I describe my problem.
I have a PC with 2 Tesla P40 GPUs. I have a Unet model that segments an image for me. Given a resizable image, I get the binary mask.
However, I have 4k images, which a single GPU does not fit, and I get a memory error simply with the processing of the 1st layer.
I have tried the FSDP module of pytorch, however, when I put 2 processes in it, it does the segmentation 2 times, and gives me a memory error for the 4k images. Therefore I assume that model parallelism alone is not enough, since a single layer (the first) does not fit on a single GPU.
I was thinking about tensor parallelism, with references like:
1- GitHub - NVIDIA/Megatron-LM: Ongoing research training transformer models at scale (but I interpret that they only focus on LLM text and not images)

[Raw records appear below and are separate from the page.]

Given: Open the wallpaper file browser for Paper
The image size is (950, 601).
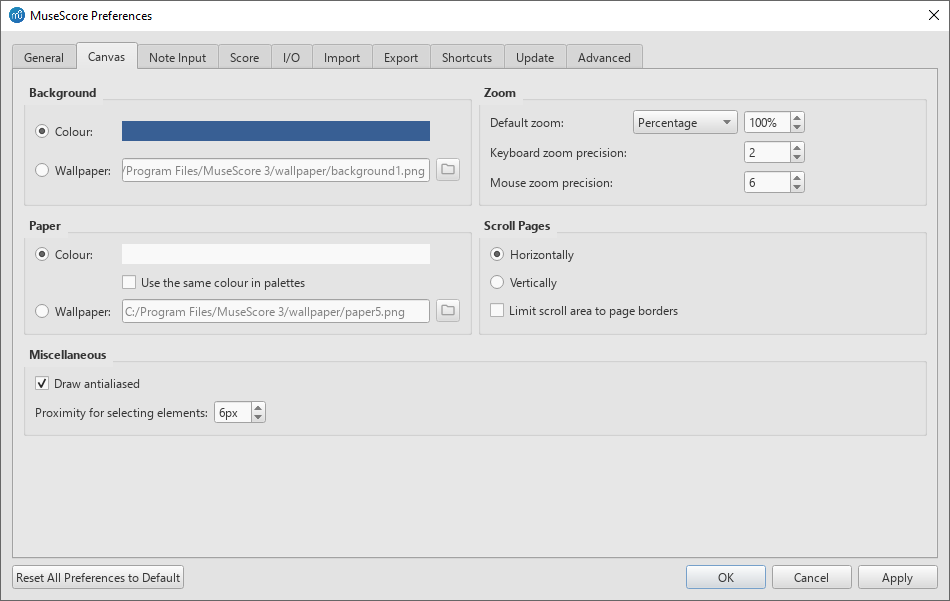Looking at the screenshot, I should point(447,311).
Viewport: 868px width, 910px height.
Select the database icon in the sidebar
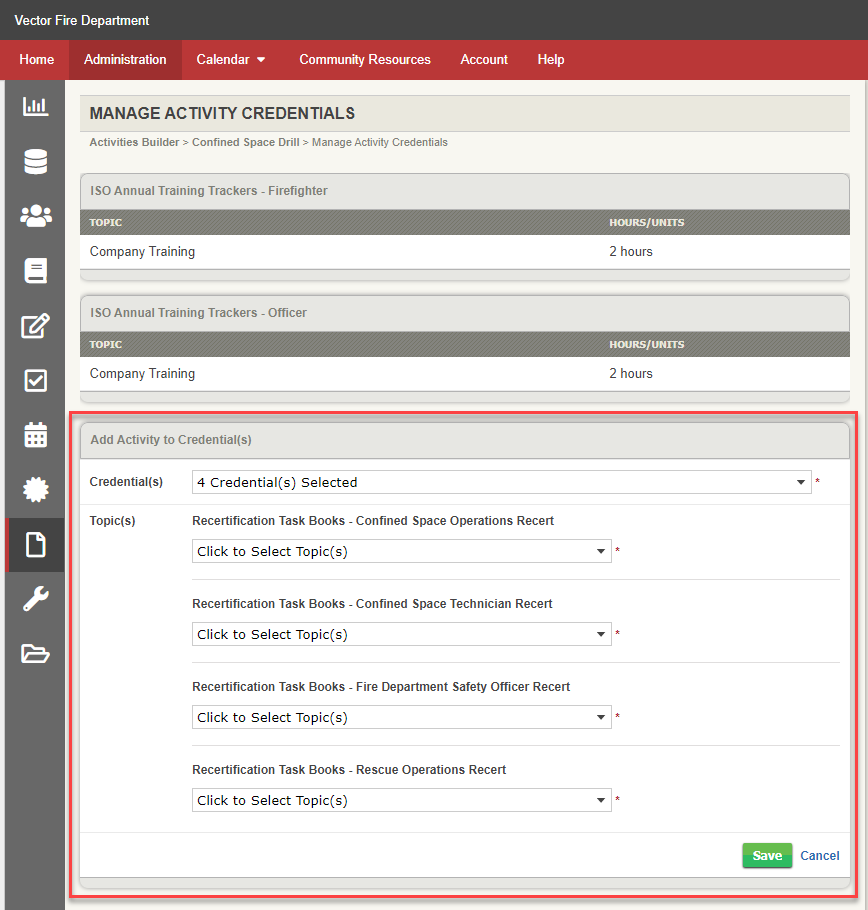[35, 161]
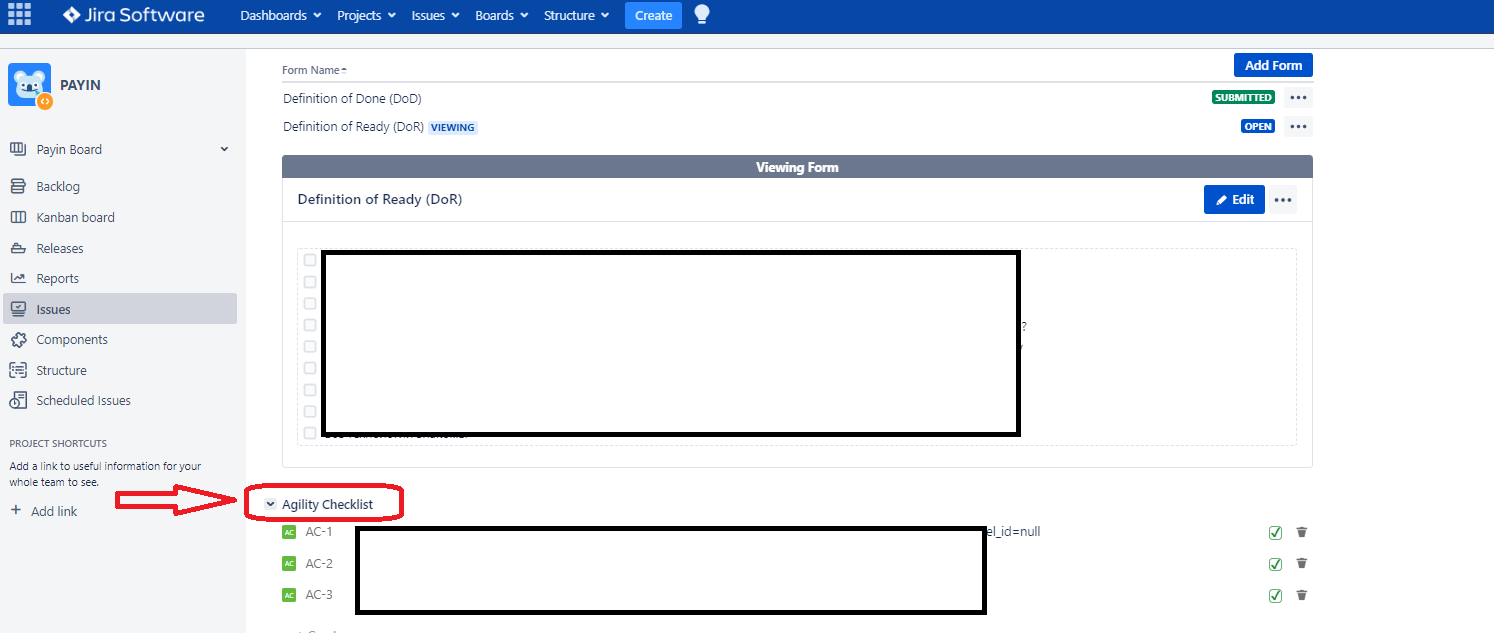Toggle the AC-2 green checkbox
The width and height of the screenshot is (1494, 633).
tap(1275, 564)

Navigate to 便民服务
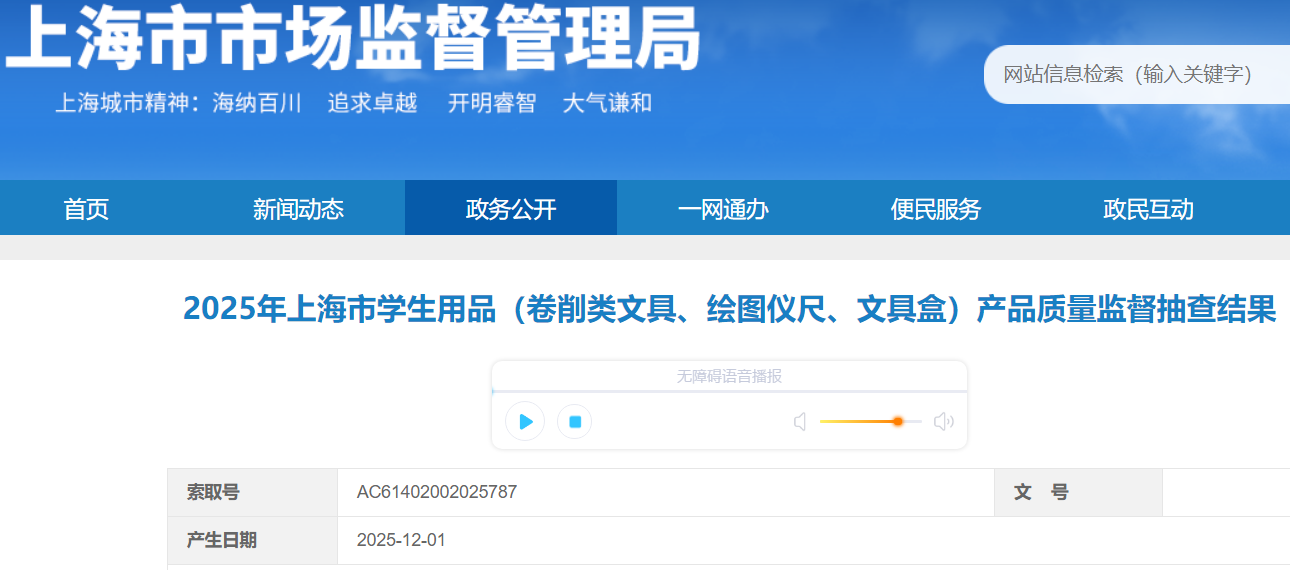point(936,209)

2- GitHub - tunib-ai/parallelformers: Parallelformers: An Efficient Model Parallelization Toolkit for Deployment (which I also have the impression that they only cover NLP models)
3- model-parallelism/B_unet_model_sharding.py at main · garg-aayush/model-parallelism · GitHub (I see that they apply model parallelism here but I don’t see that they use tensor parallelism in images.)
I have also tried HuggingFace’s accelerae library, but it gives me incorrect output (see issue: Incorrect output when using accelerate in a pytorch Unet model · Issue #2849 · huggingface/accelerate · GitHub).
Do you know if there is any solution already implemented for tensor parallelism in image models? I also want to know if a model already trained on a single GPU needs to be retrained to apply this parallelism, how would that be done?